Trecho extraído:
================
Historicamente, "secularização" referia-se primeiramente ao processo de transferir os bens da jurisdição eclesiástica para o estado ou outra autoridade não-eclesiástica. Nesse sentido institucional, "secularização ainda significa a redução da autoridade religiosa formal (e.g., na educação). A secularização institucional tem sido alimentada pelo colapso de um cristianismo unificado desde a reforma [4], por um lado, e pela racionalização [5] cada vez maior da sociedade e da cultura desde o Iluminismo até à sociedade tecnológica moderna, por outro. Alguns analistas preferem o termo “laicização” [assunto que abordaremos num outro momento] para descrever essa secularização institucional da sociedade, ou seja, a substituição do controle religioso oficial pela autoridade não-eclesiástica.
Uma segunda maneira de se entender "secularização está ligada a uma mudança nos modos de pensar e viver, para longe de Deus e em direção a este mundo. O humanismo renascentista [6], o racionalismo iluminista [7], o poder e a influência cada vez maiores da ciência, o colapso das estruturas tradicionais (e.g., da família, da igreja, da vizinhança), a teorização da sociedade e a competição oferecida pelo nacionalismo, o evolucionismo e o marxismo, todos têm contribuído para aquilo que Max Weber chamou de “desencantamento” do mundo moderno.
Embora as secularizações institucional e ideológica tenham avançado simultaneamente no decurso destes últimos séculos, o relacionamento entre as duas não é causalmente exato nem necessário. Sendo assim, até mesmo num ambiente medieval, constantiniano, formalmente religioso no seu caráter, os homens e mulheres não estavam imunes a terem sua vida, seu pensamento e sua obra moldados por considerações seculares deste mundo. Da mesma forma, numa sociedade institucionalmente secularizada (laicizada) é possível aos indivíduos e grupos viverem, pensarem e trabalharem de modos que são motivados e orientados por Deus e por considerações religiosas.
A secularização, portanto, é um fato histórico, e tem seus prós e contras. O secularismo, no entanto, como uma filosofia abrangente da vida, expressa um entusiasmo sem reservas pelo processo da secularização em todas as esferas da vida. O secularismo carrega uma falha fatal pelo seu conceito reducionista da realidade, que nega e exclui Deus e o sobrenatural numa fixação míope naquilo que é imanente e natural. Na discussão contemporânea, o secularismo e o humanismo são frequentemente vistos como uma só dupla que forma o humanismo secular – uma abordagem da vida e da sociedade que glorifica a criatura e rejeita o Criador. O secularismo, como tal, constitui-se num rival do cristianismo.
================
Tarefa A: Reproduza palavra por palavra, nos registros, tudo desde a linha que contém "Given: Select the youndoo.com Data cell" até a linha que contém "tap(477, 598)", incluindo as duas.
Tarefa B: Prossiga o texto sobre secularização e secularismo a partir do ponto em que ele termina.

Material:
================
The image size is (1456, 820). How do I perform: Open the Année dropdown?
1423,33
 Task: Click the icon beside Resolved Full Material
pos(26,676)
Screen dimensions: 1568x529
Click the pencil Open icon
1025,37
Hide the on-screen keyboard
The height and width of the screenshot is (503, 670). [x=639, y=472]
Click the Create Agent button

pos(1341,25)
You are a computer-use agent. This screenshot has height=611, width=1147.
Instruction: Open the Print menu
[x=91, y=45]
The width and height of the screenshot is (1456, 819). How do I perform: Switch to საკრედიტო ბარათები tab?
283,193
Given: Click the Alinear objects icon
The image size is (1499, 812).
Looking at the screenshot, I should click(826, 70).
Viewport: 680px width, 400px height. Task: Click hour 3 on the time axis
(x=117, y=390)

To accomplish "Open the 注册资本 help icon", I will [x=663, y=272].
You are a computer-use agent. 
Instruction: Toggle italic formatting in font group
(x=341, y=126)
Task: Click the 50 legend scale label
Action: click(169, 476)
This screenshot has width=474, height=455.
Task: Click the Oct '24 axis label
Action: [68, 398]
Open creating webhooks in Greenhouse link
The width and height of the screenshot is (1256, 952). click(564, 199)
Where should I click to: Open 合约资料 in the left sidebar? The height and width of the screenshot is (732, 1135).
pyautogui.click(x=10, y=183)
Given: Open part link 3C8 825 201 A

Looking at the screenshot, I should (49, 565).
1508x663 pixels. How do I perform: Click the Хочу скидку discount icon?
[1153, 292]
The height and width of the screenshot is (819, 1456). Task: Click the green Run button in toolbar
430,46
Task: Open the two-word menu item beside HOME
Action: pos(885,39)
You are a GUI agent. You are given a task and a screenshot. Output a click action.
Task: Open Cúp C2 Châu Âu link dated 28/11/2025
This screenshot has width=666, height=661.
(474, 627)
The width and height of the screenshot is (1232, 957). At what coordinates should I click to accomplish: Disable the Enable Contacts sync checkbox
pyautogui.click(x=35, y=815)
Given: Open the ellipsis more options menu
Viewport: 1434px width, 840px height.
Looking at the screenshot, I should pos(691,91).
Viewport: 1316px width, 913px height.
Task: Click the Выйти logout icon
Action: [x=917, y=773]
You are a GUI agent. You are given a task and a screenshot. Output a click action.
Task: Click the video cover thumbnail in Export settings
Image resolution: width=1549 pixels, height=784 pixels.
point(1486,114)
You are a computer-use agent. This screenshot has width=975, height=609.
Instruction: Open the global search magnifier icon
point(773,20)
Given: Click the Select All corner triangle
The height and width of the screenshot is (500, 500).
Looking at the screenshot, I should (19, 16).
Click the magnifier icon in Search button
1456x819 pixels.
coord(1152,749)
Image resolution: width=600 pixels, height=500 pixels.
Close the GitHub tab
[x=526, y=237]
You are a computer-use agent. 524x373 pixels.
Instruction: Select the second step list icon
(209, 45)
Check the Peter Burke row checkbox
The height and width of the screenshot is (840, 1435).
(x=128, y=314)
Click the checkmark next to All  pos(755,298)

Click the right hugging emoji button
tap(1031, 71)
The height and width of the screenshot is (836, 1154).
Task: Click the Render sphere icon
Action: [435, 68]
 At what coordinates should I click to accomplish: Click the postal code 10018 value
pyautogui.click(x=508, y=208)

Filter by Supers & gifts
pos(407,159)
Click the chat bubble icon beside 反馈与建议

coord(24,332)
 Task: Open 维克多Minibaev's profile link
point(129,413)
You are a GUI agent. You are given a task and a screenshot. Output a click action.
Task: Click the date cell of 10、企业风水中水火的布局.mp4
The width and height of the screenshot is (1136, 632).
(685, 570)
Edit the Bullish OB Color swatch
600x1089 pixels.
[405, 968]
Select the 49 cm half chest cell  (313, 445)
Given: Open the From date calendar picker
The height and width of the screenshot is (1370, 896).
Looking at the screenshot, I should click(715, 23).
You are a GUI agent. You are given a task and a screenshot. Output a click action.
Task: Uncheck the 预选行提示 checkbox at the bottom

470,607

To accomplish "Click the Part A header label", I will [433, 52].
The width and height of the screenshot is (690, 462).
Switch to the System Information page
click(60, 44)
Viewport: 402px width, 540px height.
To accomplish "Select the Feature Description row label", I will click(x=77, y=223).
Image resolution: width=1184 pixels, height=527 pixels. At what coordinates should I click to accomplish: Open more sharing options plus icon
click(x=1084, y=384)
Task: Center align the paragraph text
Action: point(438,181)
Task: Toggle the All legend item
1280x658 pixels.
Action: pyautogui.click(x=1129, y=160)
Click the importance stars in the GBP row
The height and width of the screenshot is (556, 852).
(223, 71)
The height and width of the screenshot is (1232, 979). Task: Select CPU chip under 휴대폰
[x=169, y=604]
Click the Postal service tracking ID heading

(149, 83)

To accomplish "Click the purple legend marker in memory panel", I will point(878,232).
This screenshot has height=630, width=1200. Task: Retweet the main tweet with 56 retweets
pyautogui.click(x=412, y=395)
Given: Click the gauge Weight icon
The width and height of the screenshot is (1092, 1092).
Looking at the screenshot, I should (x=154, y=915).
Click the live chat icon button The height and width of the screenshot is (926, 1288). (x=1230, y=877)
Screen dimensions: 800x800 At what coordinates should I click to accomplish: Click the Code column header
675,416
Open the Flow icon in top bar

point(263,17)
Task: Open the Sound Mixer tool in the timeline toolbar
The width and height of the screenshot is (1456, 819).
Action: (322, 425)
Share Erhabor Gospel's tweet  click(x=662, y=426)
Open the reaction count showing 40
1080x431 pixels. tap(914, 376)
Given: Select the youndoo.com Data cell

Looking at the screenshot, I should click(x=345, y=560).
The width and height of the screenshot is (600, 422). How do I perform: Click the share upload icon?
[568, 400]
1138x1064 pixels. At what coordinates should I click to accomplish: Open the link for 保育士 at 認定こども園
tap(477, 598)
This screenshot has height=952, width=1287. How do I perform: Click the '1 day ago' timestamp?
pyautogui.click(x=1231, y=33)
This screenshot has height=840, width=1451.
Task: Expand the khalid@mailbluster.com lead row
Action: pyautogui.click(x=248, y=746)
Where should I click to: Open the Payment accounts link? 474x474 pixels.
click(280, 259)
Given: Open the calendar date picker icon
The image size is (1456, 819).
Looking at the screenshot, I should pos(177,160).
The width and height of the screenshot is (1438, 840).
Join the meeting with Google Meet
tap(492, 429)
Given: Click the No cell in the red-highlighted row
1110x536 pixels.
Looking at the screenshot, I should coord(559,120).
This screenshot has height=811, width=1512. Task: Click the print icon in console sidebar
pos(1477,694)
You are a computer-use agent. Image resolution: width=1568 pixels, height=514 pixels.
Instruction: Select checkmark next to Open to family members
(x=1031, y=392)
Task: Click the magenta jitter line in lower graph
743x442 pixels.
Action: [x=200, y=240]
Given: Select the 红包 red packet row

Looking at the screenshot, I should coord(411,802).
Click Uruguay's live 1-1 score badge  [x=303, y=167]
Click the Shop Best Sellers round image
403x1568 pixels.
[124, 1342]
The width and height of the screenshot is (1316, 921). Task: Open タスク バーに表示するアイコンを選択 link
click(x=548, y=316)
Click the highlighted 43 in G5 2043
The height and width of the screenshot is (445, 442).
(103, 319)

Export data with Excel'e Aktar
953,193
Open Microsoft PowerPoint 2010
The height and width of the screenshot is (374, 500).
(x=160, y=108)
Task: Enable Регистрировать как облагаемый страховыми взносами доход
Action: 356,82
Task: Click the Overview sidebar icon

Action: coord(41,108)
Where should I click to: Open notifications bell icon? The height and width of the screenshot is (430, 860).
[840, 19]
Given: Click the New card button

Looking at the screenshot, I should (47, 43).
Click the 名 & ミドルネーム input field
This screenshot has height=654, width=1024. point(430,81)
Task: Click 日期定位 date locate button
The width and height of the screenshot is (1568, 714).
================
Resposta A:
Given: Select the youndoo.com Data cell

Looking at the screenshot, I should click(x=345, y=560).
The width and height of the screenshot is (600, 422). How do I perform: Click the share upload icon?
[568, 400]
1138x1064 pixels. At what coordinates should I click to accomplish: Open the link for 保育士 at 認定こども園
tap(477, 598)

Resposta B:
Os teólogos e filósofos cristãos têm se engalfinhado com o significado e o impacto da secularização. Friedrich Schleiermacher [8] foi o primeiro teólogo que procurou fazer uma formulação radical do cristianismo em termos dos temas humanistas e racionalistas da Renascença e do Iluminismo. Embora seus esforços tenham sido brilhantes e extremamente influentes no desenvolvimento da teologia, os seus críticos fizeram a acusação de que Schleiermacher, ao invés de salvar o cristianismo, traiu aspectos cruciais da fé ao redefinir a religião em termos de sentimentos de dependência humana.
Nenhuma discussão contemporânea do cristianismo e do secularismo pode deixar de lidar com as Cartas e Papéis da Prisão escritas por Dietrich Bonhoeffer. Primeiramente pelo fato de a obra ser fragmentária e incompleta, os conceitos de Bonhoeffer tais como o “mundanismo cristão”, o “homem que ficou maior de idade”, e a necessidade de uma “interpretação não-religiosa da terminologia bíblica” têm sido sujeitados a debates calorosos quanto ao seu significado e às suas implicações. Friedrich Gogatten (The Reality of Faith – “A Realidade da Fé” – 1959), Paul van Buren (The Secular Meaning of the Gospel – “O significado Secular do Evangelho” – 1963), Harvey Cox (A Cidade do Homem – 1965), Ronald Gregor Smith (Secular Christianity – "O Cristianismo Secular – 1966), e os teólogos da “morte de Deus" são exemplos daqueles que seguiram o único rumo possível ao reformular o cristianismo em termos de um mundo secular, Kenneth Hamilton (Life in One's Stride – "Levando a Vida – 1968) nega que esta seja a melhor maneira de interpretar Bonhoeffer, e argumenta que aquele teólogo alemão nunca vacilou na sua convicção básica e ortodoxa.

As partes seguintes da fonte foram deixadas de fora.